About the year 1825 or ’30, they moved to Ontario and settled at Lundys Lane, Niagara Falls. Father (Charles Holland) was born there May 3, 1837. Grandfather owned a large business there, and also a large amount of property. At hiis time, between 1837 and ’38, the McKensie rebellion broke out. Grandfather was in sympathy with hime, but refused to take up arms against the government. He was arrested, tried, and condemned to prison, and his property confiscated. During this time, grandmother went through trying times of which I will not take time to write. They then moved to New Market, where he again started in business, and he prosperred, meeting with reverses in later years, the account of which I will also skip. [David Kermott, Feb 5, 2001 – Such as the death of her 10 year old son, Thomas Boyd Kermott]
I was born there 9-19-1859 (typo from ’39), and my earliest recollections were of living in a large three story house with a large two story work shop nearby, and a large barn in the rear of it.

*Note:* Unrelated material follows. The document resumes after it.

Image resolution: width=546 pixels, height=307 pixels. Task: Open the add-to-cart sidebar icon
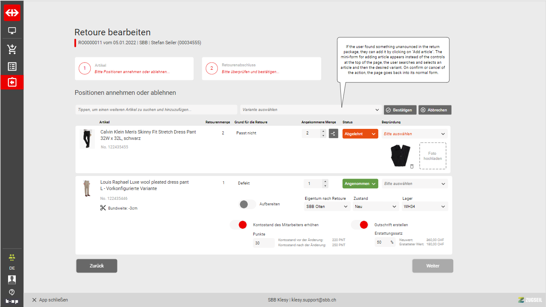[12, 49]
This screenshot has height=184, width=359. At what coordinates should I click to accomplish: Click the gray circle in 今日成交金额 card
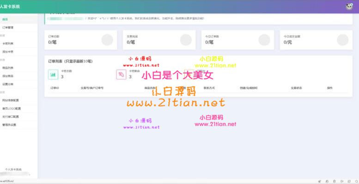(342, 40)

When I was five, we moved to Belle Ewart on Lake Simcoe, where I spent my early childhood, and received the knowledge he gave me.
When I was about eight years of age, grandfather was engaged to oversee the building of a Ferry Boat. The launching was a great event for the whole countryside, as it was the first ever built north of toronto. It was a proud day for me while he took the wheel as I stood by his side on her Maiden Trip across the lake about a month later. Grandfather always stood for the right as he saw it, and always stood ready to help the needy or unfortunate.

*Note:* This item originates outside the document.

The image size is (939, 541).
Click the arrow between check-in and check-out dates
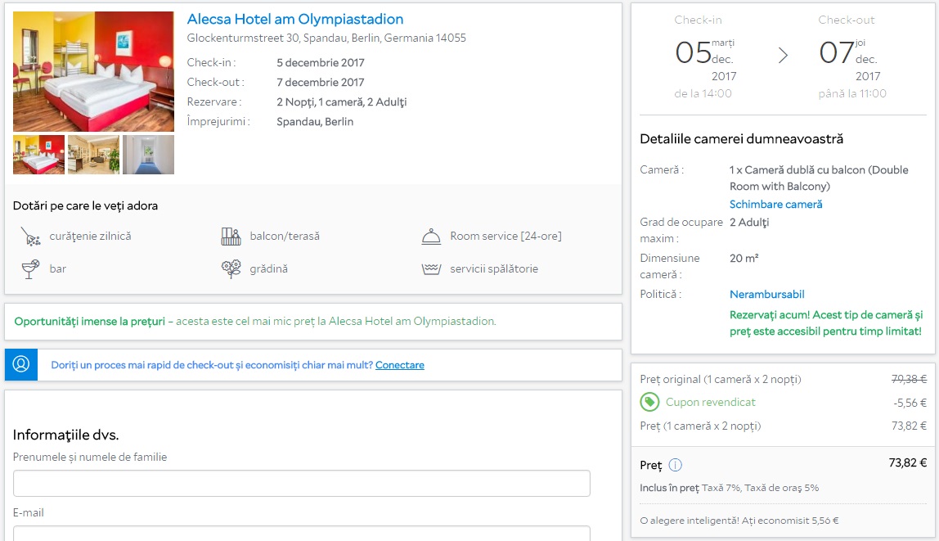point(783,55)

The Scripture quotations which he often quotated were indellibly plated in my memory, and are today the first I think of when meditating on God and all His Wondrous Works. “The fear of the Lord is the beginning of wisdom”, is the first I remember. It would take me hours to write all I could tell of the happenings of both grandfather and grandmother. They never got over their lovers’ stage, and were sweethearts until grandmother passed away.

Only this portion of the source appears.